MATERIAL FOR THIS TASK
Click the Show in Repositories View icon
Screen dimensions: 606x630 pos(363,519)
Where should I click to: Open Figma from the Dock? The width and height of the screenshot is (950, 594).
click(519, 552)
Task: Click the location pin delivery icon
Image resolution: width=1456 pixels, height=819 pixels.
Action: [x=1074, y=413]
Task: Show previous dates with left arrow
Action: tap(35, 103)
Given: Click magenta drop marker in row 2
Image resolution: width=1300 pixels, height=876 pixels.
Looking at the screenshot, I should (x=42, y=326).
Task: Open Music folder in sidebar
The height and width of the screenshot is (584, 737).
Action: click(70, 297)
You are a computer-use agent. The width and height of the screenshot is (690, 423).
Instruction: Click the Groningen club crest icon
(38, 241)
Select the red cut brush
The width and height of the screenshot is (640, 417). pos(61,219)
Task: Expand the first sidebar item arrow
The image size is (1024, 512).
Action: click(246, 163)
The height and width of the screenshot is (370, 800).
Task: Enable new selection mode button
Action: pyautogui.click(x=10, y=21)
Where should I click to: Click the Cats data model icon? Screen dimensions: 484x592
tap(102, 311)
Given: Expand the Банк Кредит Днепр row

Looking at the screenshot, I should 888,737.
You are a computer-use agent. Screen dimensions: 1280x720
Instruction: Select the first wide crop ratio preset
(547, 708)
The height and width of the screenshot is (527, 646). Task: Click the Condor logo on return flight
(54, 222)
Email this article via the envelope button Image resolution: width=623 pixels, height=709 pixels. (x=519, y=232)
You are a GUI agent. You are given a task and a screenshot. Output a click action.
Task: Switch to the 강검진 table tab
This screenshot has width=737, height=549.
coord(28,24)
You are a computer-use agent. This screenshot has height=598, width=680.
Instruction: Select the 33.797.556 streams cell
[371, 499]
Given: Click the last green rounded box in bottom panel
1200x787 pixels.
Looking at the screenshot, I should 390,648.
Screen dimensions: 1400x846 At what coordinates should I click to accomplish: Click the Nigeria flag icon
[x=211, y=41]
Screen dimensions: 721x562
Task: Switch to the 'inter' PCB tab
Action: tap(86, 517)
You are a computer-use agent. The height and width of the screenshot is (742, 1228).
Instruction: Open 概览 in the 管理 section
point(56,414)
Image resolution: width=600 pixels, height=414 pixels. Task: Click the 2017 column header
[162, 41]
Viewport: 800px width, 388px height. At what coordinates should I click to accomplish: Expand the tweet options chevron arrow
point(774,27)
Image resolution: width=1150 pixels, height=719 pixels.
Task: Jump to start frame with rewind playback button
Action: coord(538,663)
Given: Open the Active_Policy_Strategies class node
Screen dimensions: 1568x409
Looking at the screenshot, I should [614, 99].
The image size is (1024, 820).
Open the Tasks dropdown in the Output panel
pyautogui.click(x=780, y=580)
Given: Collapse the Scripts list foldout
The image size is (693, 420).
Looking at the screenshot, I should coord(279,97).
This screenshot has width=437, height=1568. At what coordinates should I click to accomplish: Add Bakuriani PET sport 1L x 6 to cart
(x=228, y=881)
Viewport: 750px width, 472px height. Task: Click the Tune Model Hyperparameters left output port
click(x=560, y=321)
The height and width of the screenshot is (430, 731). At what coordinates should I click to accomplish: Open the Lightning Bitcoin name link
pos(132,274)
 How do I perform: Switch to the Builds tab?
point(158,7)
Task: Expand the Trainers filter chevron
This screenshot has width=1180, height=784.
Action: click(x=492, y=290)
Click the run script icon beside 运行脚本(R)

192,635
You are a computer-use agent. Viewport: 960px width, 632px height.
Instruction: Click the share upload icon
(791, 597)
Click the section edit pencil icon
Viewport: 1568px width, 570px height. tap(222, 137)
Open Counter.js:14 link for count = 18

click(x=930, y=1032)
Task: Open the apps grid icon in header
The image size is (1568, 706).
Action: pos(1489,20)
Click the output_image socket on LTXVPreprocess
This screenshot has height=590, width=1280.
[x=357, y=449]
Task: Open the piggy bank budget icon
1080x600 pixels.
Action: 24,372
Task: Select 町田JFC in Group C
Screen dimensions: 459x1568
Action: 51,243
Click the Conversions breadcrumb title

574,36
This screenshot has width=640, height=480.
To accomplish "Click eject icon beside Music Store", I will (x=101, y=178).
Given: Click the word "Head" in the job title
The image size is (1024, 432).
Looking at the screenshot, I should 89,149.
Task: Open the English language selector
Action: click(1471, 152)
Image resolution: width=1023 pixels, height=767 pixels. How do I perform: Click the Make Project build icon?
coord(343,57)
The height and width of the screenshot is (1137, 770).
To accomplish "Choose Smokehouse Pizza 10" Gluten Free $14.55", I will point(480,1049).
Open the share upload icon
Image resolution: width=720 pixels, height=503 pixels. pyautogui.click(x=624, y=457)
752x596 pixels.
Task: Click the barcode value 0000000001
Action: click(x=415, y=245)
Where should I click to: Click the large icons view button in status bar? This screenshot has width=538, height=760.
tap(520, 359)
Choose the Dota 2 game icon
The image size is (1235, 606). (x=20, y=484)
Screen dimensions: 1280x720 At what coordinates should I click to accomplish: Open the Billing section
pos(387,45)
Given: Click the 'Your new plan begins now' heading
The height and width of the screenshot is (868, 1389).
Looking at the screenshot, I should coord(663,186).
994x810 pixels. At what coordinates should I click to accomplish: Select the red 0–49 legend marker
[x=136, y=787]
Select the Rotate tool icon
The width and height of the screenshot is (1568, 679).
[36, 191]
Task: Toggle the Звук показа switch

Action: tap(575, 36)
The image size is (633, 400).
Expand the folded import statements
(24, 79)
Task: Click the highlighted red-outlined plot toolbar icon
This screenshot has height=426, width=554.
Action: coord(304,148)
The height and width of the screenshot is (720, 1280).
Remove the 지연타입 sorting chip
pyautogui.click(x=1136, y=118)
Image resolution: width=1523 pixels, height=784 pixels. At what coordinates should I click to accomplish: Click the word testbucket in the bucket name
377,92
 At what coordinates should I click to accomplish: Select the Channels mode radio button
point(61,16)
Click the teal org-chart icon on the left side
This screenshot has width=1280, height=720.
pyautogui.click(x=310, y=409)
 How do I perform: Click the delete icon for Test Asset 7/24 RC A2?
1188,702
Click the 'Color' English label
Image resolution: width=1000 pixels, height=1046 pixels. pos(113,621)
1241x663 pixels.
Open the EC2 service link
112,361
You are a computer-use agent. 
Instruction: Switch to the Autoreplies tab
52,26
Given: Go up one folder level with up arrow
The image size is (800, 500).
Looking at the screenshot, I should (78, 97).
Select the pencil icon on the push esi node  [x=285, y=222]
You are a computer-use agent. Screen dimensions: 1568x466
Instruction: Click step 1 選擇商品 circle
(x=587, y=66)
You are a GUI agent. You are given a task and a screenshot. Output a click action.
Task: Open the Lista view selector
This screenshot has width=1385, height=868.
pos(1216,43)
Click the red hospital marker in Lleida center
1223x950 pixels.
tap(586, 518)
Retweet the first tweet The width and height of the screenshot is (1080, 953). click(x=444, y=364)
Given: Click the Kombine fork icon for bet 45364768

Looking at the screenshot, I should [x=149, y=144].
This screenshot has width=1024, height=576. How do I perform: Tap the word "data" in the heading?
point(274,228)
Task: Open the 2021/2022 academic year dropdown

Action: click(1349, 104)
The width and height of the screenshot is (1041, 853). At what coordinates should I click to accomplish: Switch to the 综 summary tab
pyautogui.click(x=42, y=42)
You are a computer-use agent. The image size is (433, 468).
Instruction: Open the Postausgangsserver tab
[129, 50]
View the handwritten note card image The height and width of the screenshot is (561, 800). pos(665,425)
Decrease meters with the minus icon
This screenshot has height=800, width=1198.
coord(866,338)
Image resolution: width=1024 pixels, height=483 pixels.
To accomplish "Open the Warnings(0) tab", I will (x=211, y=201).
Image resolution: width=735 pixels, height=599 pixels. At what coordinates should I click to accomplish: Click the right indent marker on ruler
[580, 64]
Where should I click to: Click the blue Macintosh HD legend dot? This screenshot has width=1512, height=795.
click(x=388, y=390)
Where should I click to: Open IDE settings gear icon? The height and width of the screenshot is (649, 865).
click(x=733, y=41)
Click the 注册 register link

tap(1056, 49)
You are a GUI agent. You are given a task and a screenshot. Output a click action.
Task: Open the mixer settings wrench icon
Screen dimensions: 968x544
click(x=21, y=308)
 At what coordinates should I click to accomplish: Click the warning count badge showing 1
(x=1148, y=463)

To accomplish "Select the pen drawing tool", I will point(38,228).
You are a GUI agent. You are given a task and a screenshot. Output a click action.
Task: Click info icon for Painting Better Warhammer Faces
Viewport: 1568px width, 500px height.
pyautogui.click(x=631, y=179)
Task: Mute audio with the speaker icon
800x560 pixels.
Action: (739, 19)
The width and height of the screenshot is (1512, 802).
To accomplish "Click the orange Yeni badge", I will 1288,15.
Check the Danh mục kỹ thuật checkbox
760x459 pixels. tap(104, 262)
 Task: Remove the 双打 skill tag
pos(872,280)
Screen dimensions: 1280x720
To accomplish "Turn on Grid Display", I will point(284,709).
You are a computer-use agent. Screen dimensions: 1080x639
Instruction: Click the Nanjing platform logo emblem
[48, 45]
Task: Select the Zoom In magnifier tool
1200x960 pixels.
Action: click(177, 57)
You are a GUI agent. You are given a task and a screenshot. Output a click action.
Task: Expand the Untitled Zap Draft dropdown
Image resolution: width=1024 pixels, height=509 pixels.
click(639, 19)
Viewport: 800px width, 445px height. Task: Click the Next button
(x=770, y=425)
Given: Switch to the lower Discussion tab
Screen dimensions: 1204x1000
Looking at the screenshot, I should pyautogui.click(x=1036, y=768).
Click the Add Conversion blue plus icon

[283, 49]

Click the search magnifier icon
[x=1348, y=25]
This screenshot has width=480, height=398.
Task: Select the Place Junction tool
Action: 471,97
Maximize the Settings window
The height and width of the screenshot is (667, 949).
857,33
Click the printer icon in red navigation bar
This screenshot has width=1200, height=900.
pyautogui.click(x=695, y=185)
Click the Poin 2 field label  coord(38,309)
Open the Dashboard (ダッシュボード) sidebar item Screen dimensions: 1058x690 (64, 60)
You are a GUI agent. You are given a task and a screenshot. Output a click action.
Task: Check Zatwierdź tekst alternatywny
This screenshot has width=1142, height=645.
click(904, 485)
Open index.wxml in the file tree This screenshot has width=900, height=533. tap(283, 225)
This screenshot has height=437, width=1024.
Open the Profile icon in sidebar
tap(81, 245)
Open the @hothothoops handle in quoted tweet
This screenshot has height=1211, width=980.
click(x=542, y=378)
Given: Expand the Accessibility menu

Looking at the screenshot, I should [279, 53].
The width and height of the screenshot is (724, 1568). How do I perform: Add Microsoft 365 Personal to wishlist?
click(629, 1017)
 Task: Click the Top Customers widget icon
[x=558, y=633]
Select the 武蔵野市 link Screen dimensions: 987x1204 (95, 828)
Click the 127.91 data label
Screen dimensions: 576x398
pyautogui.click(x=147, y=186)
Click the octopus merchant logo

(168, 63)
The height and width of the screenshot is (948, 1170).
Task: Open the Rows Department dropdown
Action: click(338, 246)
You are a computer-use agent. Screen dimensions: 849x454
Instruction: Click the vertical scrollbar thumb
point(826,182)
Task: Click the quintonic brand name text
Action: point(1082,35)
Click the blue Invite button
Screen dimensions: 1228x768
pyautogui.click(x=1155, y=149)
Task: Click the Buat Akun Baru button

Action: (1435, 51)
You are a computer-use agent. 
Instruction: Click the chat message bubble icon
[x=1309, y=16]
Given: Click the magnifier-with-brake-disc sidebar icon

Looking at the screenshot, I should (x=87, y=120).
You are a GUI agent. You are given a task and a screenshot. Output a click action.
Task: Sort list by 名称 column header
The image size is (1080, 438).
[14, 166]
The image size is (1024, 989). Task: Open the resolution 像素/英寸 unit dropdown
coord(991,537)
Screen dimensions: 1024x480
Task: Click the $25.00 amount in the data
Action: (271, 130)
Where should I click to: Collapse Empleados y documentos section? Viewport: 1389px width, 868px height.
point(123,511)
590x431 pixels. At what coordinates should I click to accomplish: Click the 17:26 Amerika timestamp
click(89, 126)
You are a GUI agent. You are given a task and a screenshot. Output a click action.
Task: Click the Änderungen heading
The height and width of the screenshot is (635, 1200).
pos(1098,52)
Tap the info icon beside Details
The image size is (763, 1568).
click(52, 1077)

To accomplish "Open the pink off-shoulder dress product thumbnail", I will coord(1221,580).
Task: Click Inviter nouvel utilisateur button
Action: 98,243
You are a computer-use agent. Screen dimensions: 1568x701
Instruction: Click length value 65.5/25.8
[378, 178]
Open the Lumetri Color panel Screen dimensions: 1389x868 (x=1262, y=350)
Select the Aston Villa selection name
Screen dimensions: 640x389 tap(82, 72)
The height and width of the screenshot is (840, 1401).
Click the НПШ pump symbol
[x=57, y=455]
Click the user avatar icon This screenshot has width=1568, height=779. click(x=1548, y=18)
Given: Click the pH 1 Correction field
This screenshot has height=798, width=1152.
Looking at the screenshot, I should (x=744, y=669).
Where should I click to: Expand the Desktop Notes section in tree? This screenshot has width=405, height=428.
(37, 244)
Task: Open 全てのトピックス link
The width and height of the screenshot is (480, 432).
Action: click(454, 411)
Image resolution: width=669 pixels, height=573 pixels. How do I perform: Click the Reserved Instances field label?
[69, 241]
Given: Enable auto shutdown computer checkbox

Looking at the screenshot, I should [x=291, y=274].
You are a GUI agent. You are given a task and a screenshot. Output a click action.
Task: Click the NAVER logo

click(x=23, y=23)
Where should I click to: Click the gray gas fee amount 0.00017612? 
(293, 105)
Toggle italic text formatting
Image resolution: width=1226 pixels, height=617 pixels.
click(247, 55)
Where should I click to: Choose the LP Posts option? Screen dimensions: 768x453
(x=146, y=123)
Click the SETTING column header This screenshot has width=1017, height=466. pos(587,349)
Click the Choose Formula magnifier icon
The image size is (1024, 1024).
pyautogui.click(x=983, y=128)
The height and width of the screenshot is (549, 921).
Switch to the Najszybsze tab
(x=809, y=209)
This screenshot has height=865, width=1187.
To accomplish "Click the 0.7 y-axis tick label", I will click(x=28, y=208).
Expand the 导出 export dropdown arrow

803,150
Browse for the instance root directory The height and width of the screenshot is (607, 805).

PROMPT
Where a line of the entries contains the word "Music", count it, then state the total and nothing else.

RESPONSE FOR THIS EXERCISE
2